Hollywood casting more light-skinned actors to appeal to Chinese audiences: report
Researchers found that Hollywood executives created some of their summer blockbusters with the Chinese audience in mind
An academic study has found that Hollywood execs have intentionally been casting more light-skinned actors for major roles in their blockbuster movies in an attempt to appeal to Chinese audiences.
The report released by Axios this week is called “Can Emerging Markets Tilt Global Product Design? Impacts of Chinese Colorism on Hollywood Castings,” was initially written in 2017 and then published by Johns Hopkins University in February of this year.

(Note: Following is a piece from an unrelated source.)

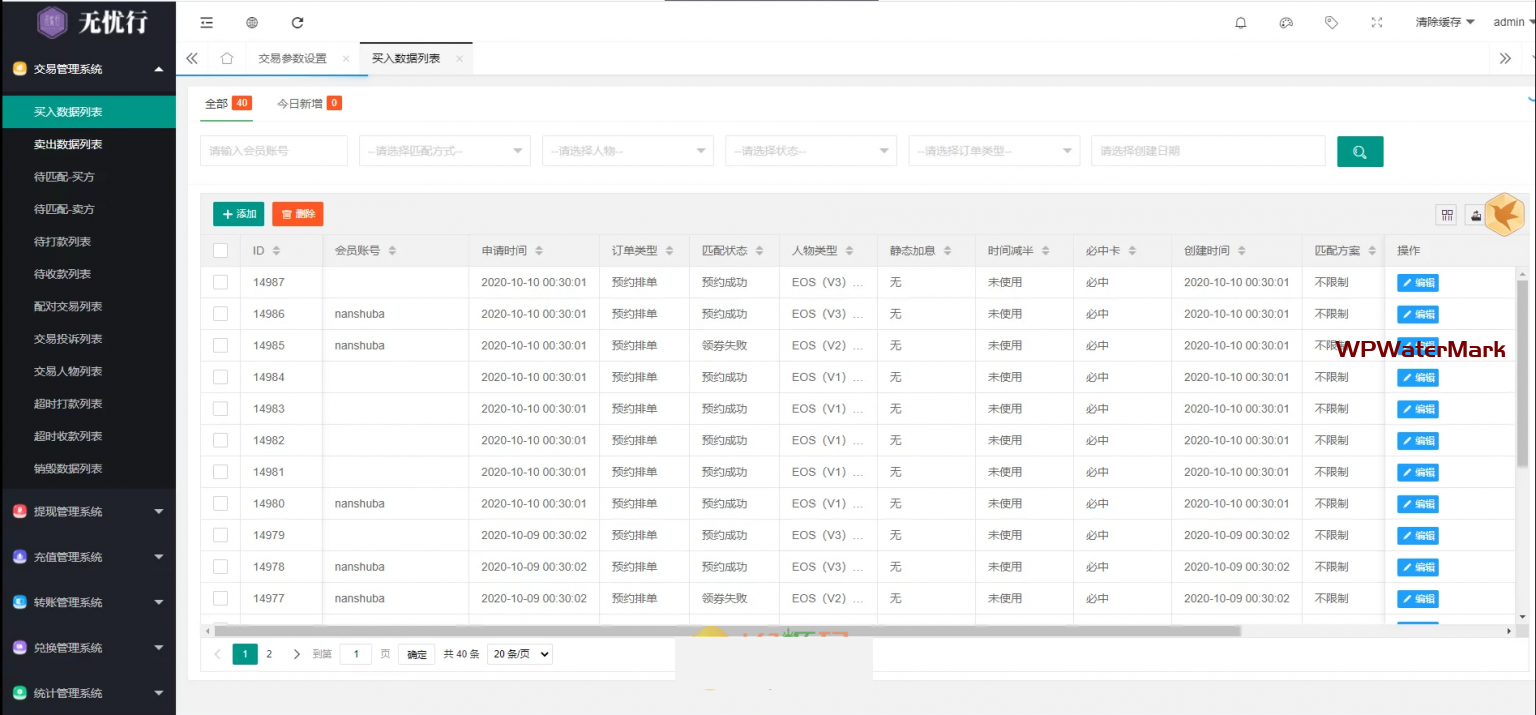Open the theme palette icon
Image resolution: width=1536 pixels, height=715 pixels.
tap(1286, 22)
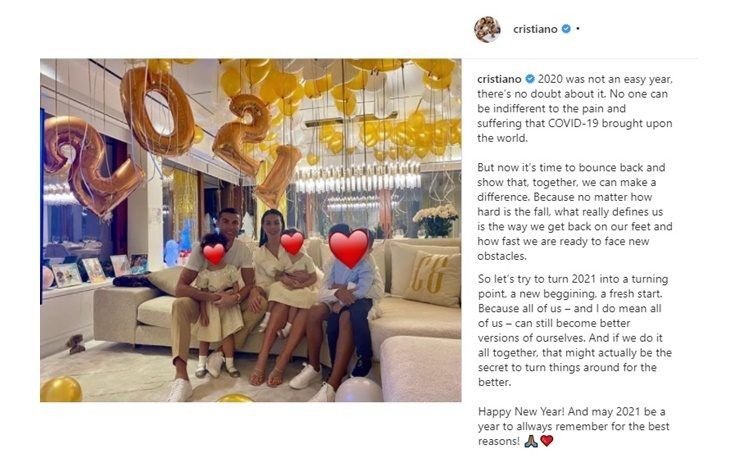Click the gold zero balloon in the photo

point(157,110)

The reason the study has now gained new scrutiny is due to The Academy Awards’ announcement on Wednesday that films hoping to win Best Picture from 2024 will have to hire more Black, female, LGBTQ or disabled cast and crew members or at the very least address themes that affect those marginalized communities.
The Academy explained that the new guidelines are intended to “better reflect the diversity of the movie-going audience,” and this current study underscores why that may be a necessity to counteract current practices intended to skew films to be more white presenting.
In fact, after researchers reviewed 3,000 movies from 2009 until 2015, they found an 8 percent increase in the number roles filled by light-skinned actors after 2012 in a move the authors call the “light-skin shift.”
The February report notes: “For 1 of every 3 films in this category, the film went from having 2 out of 3 as very light-skinned actors, to having 3 out of 3 very light-skinned actors.”
Researches also discovered that this blatant shift only occurs in movies flagged for the Chinese market, like major action movies and summer blockbusters. Conversely, films with less international appeal that won’t be released in China, such as horror and comedy flicks don’t experience the same drastic shift, the report finds.
But despite all this data suggesting that intentional diversity is the only way to offset widespread bias towards whiteness, critics like Kirstie Alley and James Woods are already slamming the political correctness culture of turning the Oscars into a “weapon against anyone who disagreed with their politics.”
“This is a disgrace to artists everywhere…can you imagine telling Picasso what had to be in his f***ing paintings,” Alley tweeted in response to the new mandate. “You people have lost your minds… Control artists,control individual thought… OSCAR ORWELL.”